Goal of the exercise:
Where the records below reach the line containing "[Наш блог на Дзене] (50, 2505)", start transcribing, and end with the line containing "Distributor Login (853, 2312)", exactly and with nothing else added.

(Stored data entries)

===

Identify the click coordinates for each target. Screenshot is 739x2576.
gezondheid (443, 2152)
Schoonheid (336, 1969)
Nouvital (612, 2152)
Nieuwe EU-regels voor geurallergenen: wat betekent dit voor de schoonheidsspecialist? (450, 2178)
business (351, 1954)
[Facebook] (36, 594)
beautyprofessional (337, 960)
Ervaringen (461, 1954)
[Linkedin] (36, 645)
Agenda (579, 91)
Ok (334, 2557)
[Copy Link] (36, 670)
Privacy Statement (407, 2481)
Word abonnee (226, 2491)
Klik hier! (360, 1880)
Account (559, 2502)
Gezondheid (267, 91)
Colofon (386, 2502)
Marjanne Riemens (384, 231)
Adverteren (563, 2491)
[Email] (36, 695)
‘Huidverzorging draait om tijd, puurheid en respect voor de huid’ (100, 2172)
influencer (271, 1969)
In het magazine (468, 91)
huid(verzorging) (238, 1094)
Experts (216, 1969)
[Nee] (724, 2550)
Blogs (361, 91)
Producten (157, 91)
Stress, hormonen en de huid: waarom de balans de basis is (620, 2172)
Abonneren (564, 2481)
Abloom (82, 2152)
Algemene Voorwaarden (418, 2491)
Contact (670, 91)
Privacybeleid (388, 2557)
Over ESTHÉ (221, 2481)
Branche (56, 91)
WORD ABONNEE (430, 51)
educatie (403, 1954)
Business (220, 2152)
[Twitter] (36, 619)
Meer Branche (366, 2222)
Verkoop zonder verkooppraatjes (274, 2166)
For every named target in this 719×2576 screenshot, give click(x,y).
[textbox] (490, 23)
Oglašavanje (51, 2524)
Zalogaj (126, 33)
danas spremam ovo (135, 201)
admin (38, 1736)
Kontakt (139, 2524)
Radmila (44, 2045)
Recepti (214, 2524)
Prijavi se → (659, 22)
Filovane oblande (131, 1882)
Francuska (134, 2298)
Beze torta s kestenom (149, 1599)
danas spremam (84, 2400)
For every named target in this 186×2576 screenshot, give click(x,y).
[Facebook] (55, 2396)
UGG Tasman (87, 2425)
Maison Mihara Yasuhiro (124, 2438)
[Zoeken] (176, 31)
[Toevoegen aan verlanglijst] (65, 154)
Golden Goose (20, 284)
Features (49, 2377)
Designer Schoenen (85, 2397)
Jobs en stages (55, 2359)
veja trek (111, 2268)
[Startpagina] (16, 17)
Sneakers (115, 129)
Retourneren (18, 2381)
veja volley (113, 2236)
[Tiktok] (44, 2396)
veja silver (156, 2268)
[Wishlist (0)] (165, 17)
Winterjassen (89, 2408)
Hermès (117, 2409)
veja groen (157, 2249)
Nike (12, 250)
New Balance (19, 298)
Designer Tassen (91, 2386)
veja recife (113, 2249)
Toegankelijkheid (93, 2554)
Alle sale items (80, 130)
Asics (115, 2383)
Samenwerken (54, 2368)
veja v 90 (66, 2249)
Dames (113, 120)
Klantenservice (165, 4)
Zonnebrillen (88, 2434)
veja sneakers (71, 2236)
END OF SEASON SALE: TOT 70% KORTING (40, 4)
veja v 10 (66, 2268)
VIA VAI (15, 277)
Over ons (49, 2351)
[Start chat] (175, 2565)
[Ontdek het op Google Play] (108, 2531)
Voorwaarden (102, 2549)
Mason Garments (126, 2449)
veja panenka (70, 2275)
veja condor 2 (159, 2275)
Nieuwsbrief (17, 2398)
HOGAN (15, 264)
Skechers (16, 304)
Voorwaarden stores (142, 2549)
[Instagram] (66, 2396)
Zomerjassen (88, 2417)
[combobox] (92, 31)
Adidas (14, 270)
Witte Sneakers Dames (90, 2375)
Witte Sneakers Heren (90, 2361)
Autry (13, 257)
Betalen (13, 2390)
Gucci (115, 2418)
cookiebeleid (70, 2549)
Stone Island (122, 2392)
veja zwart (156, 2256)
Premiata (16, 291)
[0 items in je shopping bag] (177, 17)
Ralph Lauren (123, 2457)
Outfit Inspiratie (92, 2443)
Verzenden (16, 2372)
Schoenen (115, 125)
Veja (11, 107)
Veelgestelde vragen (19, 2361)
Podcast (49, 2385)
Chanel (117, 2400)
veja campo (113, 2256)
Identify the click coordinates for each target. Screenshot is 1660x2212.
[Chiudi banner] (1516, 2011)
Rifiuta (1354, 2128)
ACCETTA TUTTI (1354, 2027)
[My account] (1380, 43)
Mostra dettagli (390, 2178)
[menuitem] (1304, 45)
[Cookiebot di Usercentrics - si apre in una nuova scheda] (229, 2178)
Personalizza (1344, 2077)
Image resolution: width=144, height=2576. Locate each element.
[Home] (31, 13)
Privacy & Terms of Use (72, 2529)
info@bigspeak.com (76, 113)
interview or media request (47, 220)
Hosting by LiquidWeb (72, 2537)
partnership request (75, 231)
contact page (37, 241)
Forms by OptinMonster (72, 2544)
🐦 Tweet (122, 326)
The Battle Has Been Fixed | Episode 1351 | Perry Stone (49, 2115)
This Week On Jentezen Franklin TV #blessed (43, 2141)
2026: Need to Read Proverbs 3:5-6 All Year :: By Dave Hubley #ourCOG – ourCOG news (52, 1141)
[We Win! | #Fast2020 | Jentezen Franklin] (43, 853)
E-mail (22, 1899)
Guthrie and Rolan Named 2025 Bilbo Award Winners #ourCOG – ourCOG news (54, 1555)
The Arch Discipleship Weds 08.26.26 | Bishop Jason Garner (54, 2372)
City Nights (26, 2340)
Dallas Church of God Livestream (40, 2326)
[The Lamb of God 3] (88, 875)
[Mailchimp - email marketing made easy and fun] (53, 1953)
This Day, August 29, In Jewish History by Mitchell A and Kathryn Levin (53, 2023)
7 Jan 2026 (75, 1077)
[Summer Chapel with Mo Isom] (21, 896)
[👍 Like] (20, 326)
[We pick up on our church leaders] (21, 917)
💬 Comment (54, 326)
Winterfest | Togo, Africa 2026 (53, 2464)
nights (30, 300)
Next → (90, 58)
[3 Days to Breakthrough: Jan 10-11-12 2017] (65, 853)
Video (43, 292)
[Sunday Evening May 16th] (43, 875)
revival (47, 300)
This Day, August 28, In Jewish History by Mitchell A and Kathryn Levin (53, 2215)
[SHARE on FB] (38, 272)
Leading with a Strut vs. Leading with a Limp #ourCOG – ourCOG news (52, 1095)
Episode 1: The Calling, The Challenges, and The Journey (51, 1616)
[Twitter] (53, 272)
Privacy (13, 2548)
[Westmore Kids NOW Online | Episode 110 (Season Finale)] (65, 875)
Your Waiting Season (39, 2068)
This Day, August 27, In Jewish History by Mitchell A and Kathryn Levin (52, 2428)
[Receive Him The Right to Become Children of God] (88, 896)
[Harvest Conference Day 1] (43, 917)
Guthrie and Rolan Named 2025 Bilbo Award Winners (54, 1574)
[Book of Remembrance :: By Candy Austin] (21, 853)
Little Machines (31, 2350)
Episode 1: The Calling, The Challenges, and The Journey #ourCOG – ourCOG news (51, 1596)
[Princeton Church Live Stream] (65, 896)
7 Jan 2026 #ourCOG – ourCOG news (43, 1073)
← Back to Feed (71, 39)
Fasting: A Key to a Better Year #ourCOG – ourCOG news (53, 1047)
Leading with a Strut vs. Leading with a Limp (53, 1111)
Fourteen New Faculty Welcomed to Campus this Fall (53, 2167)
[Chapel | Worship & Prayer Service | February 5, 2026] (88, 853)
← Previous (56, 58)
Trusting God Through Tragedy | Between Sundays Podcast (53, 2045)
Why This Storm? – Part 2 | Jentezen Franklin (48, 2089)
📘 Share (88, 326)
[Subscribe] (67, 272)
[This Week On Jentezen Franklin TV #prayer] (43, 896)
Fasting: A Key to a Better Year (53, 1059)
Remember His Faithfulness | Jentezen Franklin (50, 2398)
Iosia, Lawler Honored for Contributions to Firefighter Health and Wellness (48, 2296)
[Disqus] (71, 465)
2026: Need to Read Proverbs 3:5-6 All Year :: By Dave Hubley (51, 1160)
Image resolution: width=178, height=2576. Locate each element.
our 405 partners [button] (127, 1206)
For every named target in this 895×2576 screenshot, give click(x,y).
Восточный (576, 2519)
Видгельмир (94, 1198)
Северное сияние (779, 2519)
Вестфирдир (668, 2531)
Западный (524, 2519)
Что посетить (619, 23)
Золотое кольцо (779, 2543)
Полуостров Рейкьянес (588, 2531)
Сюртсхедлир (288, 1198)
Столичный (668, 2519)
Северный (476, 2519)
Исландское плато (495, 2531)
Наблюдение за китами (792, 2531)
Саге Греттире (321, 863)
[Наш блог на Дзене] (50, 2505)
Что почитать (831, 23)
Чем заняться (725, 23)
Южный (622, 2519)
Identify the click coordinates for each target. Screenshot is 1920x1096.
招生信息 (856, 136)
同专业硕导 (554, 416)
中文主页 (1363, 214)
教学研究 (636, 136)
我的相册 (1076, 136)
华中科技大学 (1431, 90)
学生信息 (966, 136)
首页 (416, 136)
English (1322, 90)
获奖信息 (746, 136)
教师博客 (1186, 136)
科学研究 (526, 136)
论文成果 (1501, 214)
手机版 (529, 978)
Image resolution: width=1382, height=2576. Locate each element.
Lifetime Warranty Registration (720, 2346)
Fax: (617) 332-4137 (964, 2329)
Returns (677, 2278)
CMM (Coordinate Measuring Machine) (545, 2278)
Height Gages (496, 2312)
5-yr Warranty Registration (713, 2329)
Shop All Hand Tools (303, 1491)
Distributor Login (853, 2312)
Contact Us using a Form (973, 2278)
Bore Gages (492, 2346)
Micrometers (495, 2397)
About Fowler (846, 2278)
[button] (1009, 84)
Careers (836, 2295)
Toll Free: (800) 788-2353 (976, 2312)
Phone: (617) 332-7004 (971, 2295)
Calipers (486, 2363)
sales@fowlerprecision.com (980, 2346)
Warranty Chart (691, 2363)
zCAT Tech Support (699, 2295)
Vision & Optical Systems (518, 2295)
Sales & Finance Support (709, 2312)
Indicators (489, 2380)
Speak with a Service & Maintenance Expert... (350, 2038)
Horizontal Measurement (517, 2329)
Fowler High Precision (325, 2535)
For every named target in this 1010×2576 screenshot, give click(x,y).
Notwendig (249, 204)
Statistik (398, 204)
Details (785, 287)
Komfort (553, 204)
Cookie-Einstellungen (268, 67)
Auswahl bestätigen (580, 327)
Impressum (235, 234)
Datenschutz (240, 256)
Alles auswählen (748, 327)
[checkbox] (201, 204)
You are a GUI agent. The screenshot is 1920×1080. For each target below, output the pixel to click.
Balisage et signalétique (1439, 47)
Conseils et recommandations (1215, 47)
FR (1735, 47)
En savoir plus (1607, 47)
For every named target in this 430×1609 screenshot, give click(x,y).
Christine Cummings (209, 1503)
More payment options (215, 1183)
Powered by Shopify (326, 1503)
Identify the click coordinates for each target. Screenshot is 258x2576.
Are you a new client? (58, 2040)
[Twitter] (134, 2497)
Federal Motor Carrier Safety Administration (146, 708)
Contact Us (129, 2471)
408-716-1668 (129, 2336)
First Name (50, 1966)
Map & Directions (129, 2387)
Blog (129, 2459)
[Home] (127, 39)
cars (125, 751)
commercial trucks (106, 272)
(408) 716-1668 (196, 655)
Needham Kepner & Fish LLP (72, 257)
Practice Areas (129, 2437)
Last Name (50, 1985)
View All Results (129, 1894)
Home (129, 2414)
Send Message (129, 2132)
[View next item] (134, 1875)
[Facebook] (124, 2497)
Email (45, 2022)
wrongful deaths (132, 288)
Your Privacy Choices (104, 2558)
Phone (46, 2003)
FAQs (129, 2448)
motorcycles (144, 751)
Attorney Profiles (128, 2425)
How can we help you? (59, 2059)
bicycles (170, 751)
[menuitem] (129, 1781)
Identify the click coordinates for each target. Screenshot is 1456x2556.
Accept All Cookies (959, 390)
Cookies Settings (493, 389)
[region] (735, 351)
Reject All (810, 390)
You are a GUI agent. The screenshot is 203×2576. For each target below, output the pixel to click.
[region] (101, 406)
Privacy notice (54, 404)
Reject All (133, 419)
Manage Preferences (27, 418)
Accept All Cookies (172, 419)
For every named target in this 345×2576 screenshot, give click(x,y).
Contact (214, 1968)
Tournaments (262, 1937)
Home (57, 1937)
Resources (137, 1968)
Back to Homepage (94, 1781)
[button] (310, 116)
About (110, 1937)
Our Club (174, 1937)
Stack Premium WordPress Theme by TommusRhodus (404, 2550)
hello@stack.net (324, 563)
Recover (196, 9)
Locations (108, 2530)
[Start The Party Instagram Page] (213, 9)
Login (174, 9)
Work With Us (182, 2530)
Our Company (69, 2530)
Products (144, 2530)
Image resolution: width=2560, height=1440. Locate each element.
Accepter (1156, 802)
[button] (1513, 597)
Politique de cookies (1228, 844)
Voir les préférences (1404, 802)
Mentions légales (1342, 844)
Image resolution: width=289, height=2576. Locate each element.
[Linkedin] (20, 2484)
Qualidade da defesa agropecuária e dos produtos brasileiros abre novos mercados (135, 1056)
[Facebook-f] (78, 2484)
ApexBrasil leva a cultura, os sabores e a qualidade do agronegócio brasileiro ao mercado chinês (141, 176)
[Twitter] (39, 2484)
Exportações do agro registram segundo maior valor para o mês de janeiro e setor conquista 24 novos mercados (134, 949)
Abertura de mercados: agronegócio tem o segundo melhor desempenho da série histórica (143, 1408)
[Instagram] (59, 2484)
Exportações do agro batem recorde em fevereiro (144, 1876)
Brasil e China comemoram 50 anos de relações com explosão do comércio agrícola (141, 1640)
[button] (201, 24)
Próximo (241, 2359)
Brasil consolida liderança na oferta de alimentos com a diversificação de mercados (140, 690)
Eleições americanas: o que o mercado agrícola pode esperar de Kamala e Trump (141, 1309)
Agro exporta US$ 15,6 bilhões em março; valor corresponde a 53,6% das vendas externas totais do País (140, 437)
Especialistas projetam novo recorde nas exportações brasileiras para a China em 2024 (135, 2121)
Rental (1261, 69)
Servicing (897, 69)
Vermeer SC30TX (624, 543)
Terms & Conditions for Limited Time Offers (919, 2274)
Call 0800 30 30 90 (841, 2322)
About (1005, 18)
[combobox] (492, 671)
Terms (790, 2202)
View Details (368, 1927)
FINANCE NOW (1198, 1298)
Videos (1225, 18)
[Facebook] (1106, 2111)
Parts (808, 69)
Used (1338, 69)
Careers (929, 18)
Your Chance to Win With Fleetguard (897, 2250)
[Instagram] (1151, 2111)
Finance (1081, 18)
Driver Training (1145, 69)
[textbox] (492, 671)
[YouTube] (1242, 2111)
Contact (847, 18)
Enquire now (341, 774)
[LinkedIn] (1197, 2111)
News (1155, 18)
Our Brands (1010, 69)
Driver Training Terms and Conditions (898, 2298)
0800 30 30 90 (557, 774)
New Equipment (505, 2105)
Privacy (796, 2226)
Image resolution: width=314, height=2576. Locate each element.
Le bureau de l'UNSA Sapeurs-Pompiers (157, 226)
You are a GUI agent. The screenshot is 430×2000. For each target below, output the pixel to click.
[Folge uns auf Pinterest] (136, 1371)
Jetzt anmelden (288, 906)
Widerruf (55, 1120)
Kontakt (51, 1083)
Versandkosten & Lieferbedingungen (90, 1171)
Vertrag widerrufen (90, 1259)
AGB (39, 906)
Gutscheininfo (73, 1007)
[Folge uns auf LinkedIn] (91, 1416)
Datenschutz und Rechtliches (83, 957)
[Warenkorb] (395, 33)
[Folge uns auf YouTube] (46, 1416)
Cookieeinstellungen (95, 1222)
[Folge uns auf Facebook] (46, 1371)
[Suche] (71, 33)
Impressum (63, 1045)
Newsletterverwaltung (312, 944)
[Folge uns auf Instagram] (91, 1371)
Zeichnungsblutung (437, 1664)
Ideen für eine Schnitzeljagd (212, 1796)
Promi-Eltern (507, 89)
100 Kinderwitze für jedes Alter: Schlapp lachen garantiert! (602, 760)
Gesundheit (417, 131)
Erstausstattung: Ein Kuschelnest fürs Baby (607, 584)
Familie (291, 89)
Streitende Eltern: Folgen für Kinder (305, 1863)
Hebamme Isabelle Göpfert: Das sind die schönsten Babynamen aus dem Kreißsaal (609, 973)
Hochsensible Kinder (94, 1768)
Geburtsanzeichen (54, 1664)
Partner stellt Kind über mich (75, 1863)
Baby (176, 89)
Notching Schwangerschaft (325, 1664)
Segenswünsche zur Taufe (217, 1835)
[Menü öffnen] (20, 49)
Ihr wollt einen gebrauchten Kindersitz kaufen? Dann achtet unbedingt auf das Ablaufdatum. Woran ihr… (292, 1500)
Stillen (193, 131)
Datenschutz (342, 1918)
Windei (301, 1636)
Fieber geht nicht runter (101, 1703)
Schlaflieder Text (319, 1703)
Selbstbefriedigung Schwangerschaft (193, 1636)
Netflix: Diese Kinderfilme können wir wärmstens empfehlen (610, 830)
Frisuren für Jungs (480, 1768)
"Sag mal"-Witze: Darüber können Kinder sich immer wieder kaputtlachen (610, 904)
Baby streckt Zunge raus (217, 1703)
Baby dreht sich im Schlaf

===

Exercise response:
[Наш блог на Дзене] (50, 2505)
Что почитать (831, 23)
Чем заняться (725, 23)
Южный (622, 2519)
Identify the click coordinates for each target. Screenshot is 1920x1096.
招生信息 (856, 136)
同专业硕导 (554, 416)
中文主页 (1363, 214)
教学研究 (636, 136)
我的相册 (1076, 136)
华中科技大学 (1431, 90)
学生信息 (966, 136)
首页 (416, 136)
English (1322, 90)
获奖信息 (746, 136)
教师博客 (1186, 136)
科学研究 (526, 136)
论文成果 (1501, 214)
手机版 (529, 978)
Image resolution: width=1382, height=2576. Locate each element.
Lifetime Warranty Registration (720, 2346)
Fax: (617) 332-4137 (964, 2329)
Returns (677, 2278)
CMM (Coordinate Measuring Machine) (545, 2278)
Height Gages (496, 2312)
5-yr Warranty Registration (713, 2329)
Shop All Hand Tools (303, 1491)
Distributor Login (853, 2312)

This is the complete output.